RECORDS FOR THIS TASK:
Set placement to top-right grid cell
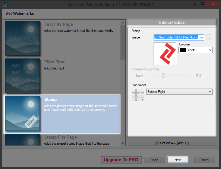 (x=142, y=91)
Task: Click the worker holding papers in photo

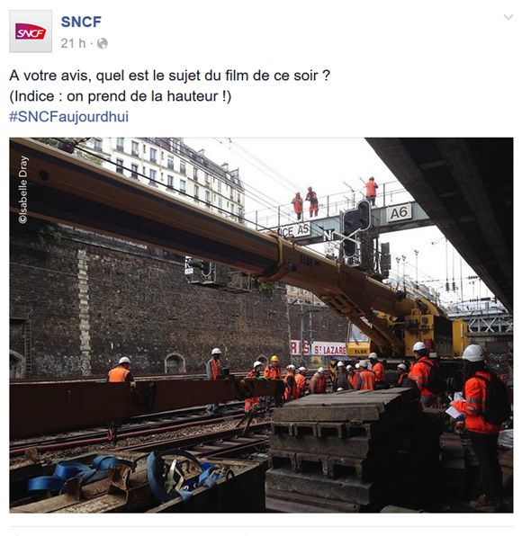Action: click(x=479, y=421)
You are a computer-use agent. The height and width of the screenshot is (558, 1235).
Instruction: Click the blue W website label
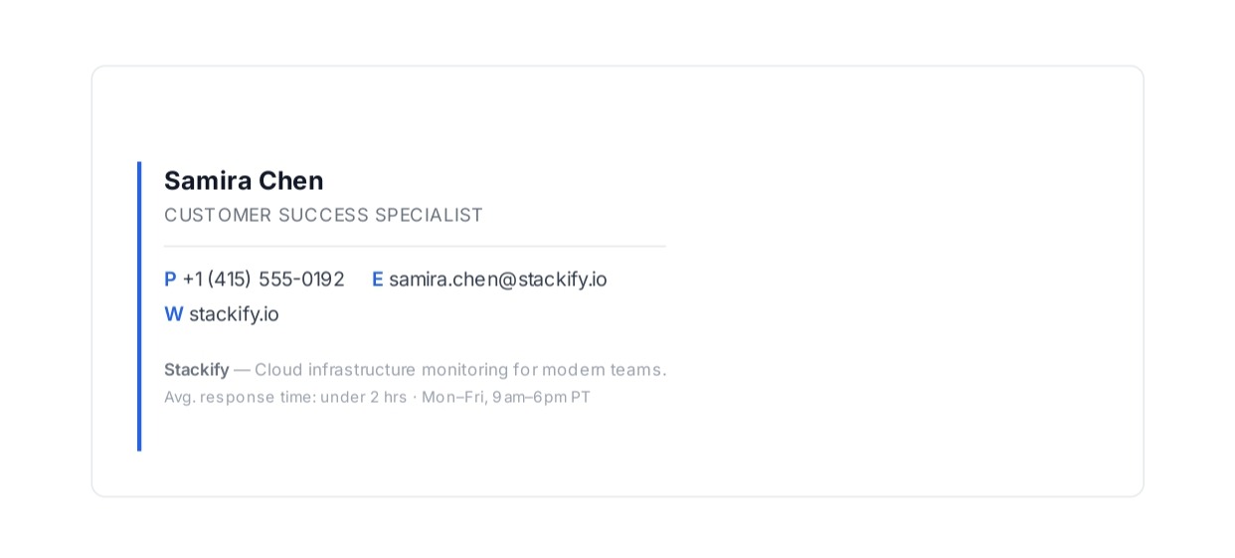pos(174,314)
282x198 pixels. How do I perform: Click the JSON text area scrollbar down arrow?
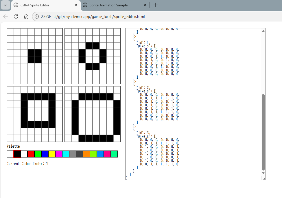click(x=263, y=173)
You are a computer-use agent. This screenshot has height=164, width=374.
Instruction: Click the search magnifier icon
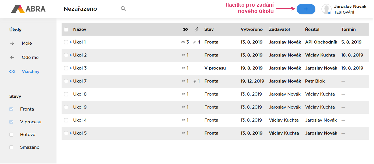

PROBLEM DESCRIPTION: In the listing, find all lines with the string "height" and copy them.

WRITTEN ANSWER:
You are a computer-use agent. The height and width of the screenshot is (558, 1235).
You are a computer-use agent. This screenshot has height=164, width=374.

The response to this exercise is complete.